Matrak’ın, Nasuh’tan çok daha önce oynandığına dair belgeler bulunmaktadır. Ancak Matrakçı Nasuh, bu oyunun kurallarını ve standartlarını belirleyen ilk kişidir. 1529 yılında oyunun en temel kurallarını Tuhfe el-Guzat isimli eserinde tanıtarak yeni başlayanlar için kılavuz niteliğinde bir belge oluşturmuştur. Matrakçı Nasuh’un spor dalı haline getirdiği bu oyun, bugün Türkiye Geleneksel Spor Dalları Federasyonu’na bağlıdır.
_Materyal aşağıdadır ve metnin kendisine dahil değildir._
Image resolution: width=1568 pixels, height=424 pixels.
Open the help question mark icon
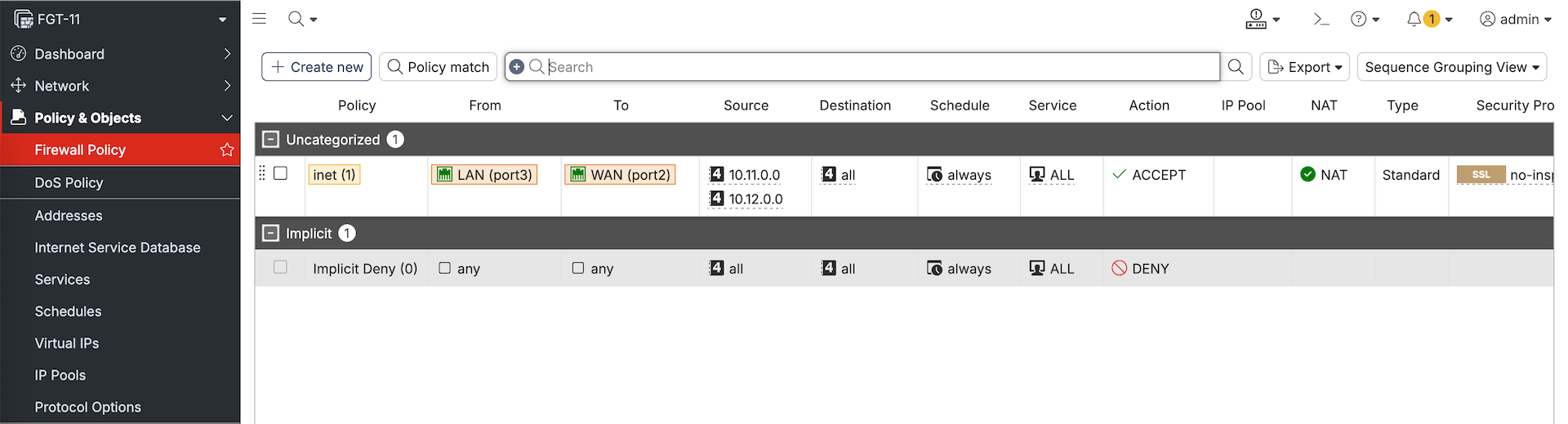[1358, 19]
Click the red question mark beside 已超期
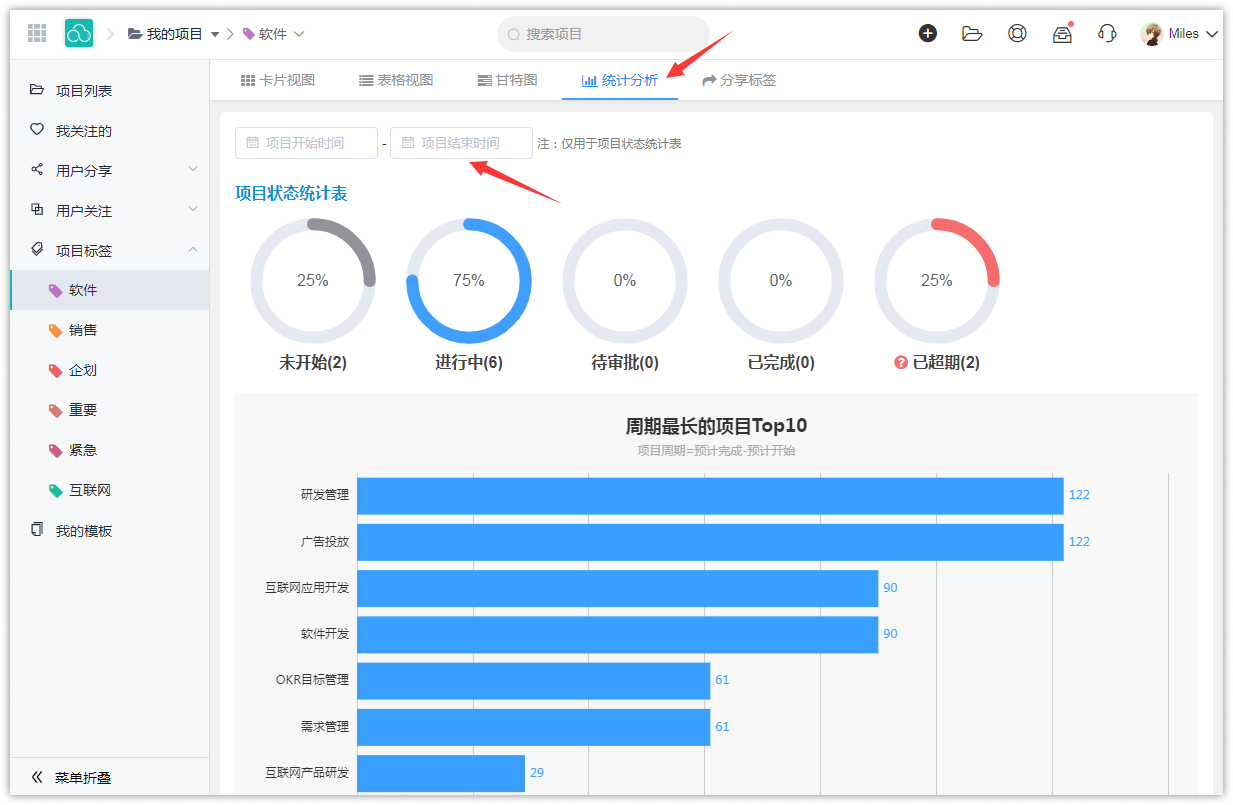The image size is (1233, 805). point(900,363)
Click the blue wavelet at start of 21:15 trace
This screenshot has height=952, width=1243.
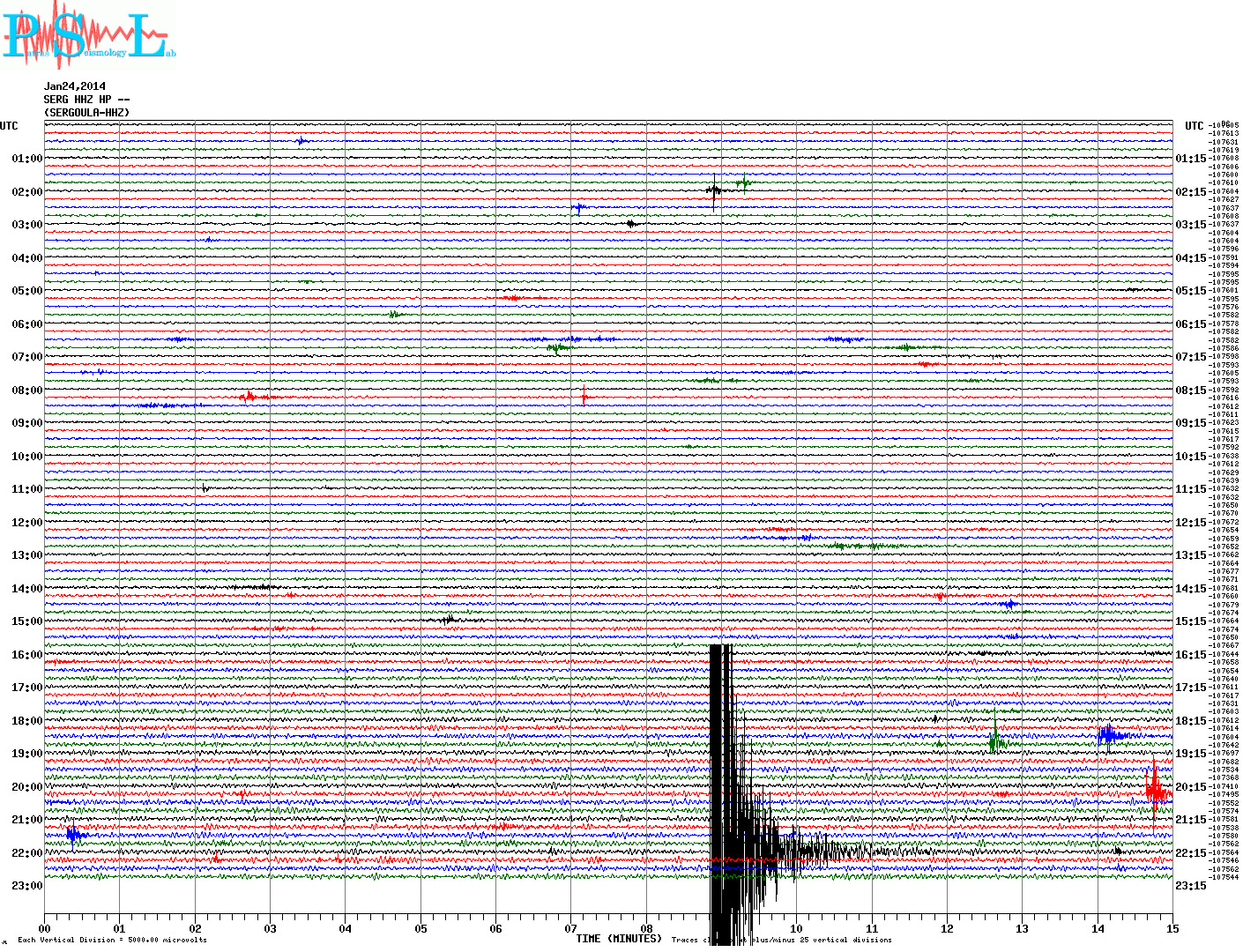74,834
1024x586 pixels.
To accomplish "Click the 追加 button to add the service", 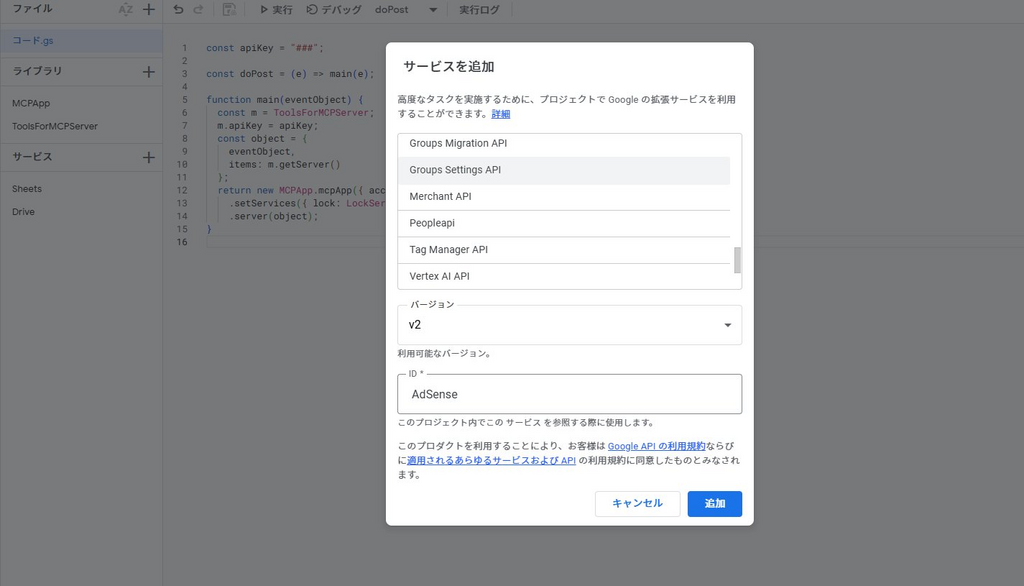I will (714, 504).
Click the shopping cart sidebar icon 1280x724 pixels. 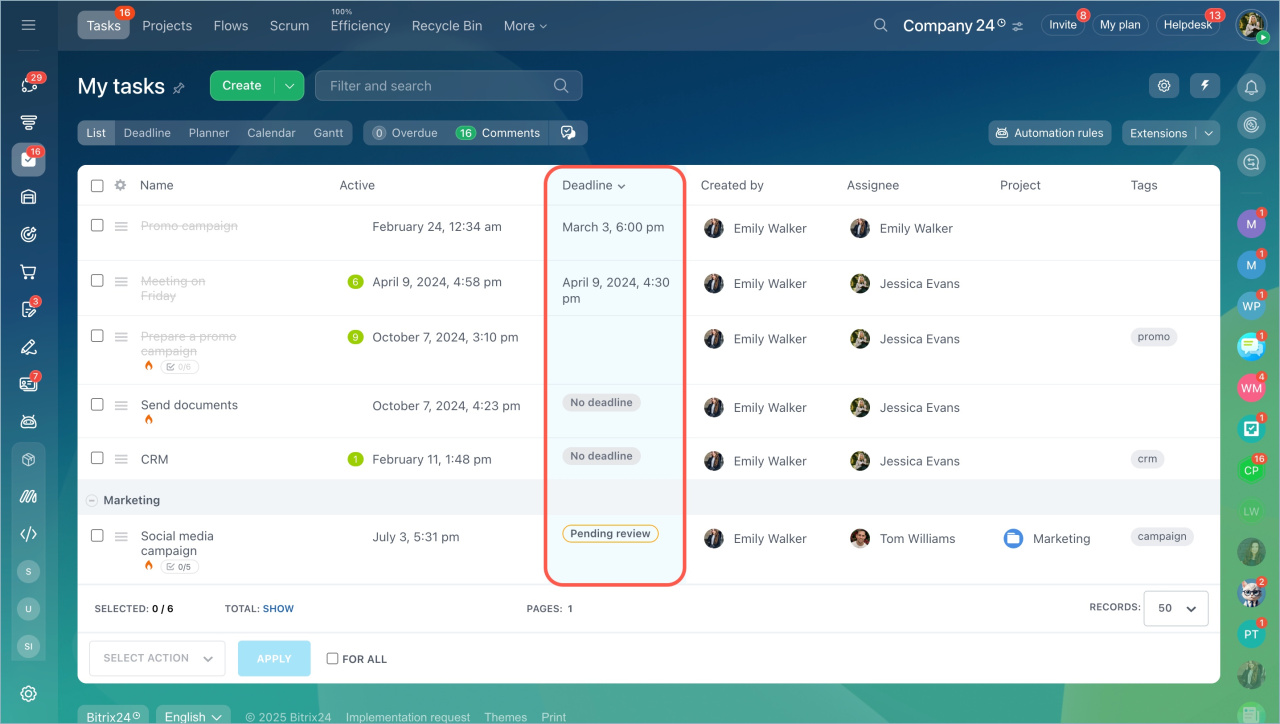28,272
Mecma’ü’t- Tevarih’in Yazarı: “Tarihçi” Nasuh

Kanuni Sultan Süleyman 1520 yılında Nasuh’tan, Taberi Tarihi’ni “Mecma’ü’t- Tevarih” ismiyle Türkçe’ye çevirmesini istemiştir. Nasuh, birbirinin devamı niteliğinde 3 cilt olarak yazdığı bu eserin son cildini İslam, Selçuklu ve Osmanlı tarihine ayırmıştır. Son ciltte Sultan II. Bayezid, Sultan Selim ve Kanuni Sultan Süleyman dönemlerine dair değerli bilgiler bulunmaktadır. Nasuh, bu eserin bir bölümünü daha sonra minyatürlü hale getirmiştir.
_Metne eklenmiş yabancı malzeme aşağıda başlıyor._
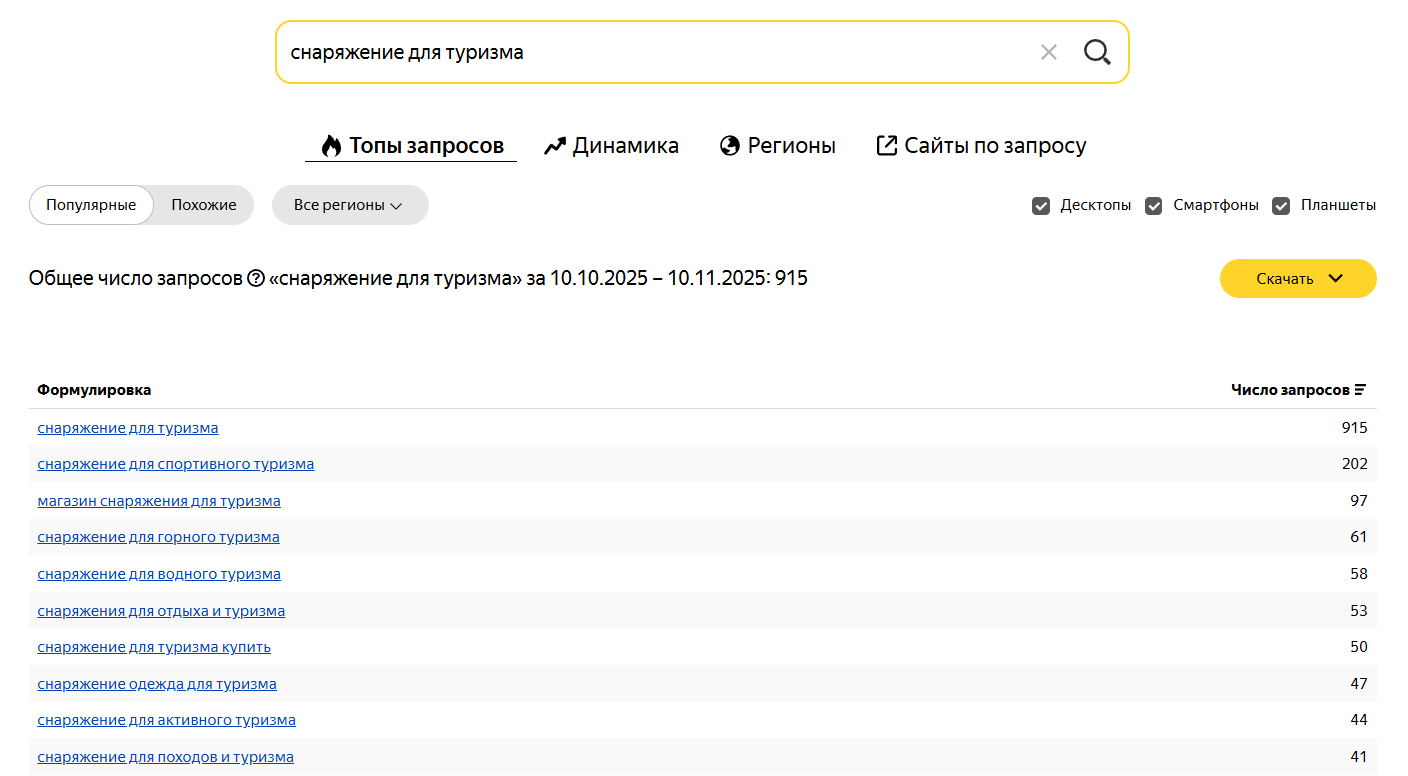Switch to the Регионы tab
Viewport: 1408px width, 776px height.
click(791, 146)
Ayrıntılı Minyatürleriyle Kendine Hayran Bırakan “Nakkaş” Nasuh

Nakkaş; genellikle oymacı, hakkak veya tezhip ustası gibi sanatçılara verilen bir unvandır. Ancak tarihte çoğunlukla minyatür sanatı icra eden kişileri tanımlamak için kullanılmıştır. Nasuh, kendi döneminin en başarılı minyatür örneklerini vermesiyle Nakkaş unvanına da sahiptir. Onun topografik minyatürleri panoramik bir görünümdedir. Orduyla birlikte çeşitli seferlere katılan Nasuh, gittiği bölgelerin görünümünü kuşbakışı aktarmaya özen göstermiştir. Çalışmaları arasında özellikle İstanbul minyatürünün ayrı bir önemi vardır. Bu minyatür İstanbul’un en erken görünümlerinden biridir (1536?). Matrakçı Nasuh İstanbul minyatürü iki ayrı sayfa halindedir. Minyatürün ilk sayfasında tarihi yarımada, ikinci sayfasında ise Galata resmedilmiştir. Son derece ayrıntılı ve boyutlandırılmış olan bu minyatür, harita üzerine işlenmiş bir şehir planını andırmaktadır. Cami, bedesten, saray, hamam, medrese ve 200’e yakın yapı ayrıntılı olarak çizilmiştir. Bu anlamda Türkiye’nin mimari tarihi hakkında önemli bilgiler içermektedir.

Çok Yönlü Bir Dahi: Matematikçi Nasuh

Matrak oyunu ve minyatür sanatına yaptığı katkılarla tanıdığımız Nasuh, aslında çok yönlü bir bilim insanıydı. 16. yüzyılda Batı ülkelerinde ticaretin yaygınlaşmasıyla birlikte matematiğe duyulan ilgi hızlı bir şekilde artış gösteriyordu. Bu nedenle hesap ustaları, ticaret matematiğini konu alan kitaplar yazmaya başlamıştı. Osmanlı İmparatorluğu’nda ise bu konuya ilk eğilen isimlerden biri Nasuh’tu. Cemâl el-Küttâb ve Kemâl el-Hüssâb ile Umde el-Hisâb ismini taşıyan iki matematik kitabı yazmıştır. Bu kitaplarda ticaret matematiğine yönelik, pratik bilgilere yer vermiştir. Farklı bölümlerden oluşan kitapları; dört işlem, kesirler ve ölçekler gibi konu başlıklarına ayrılmıştır. Onu tanımlayan sayısız sıfat arasında matematikçi kimliği her ne kadar geri planda kalmış olsa da bu alanda verdiği eserler dönemin kaynak kitabı olarak kabul edilmektedir.